■ Aim of the exercise
Only lines containing the string "icon" belong in the answer; find them in the records and copy them.

■ Material supplied

* * * * * * *

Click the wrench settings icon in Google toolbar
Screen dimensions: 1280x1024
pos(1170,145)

* * * * * * *

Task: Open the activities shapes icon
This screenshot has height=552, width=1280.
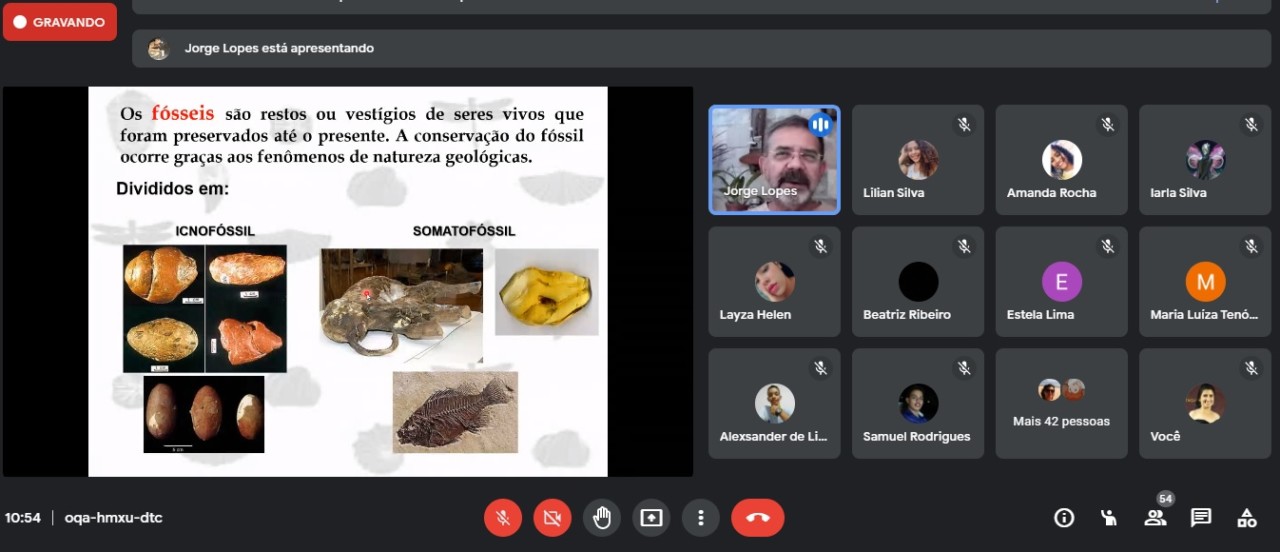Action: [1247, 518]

* * * * * * *

■ Written answer
Click the wrench settings icon in Google toolbar
Task: Open the activities shapes icon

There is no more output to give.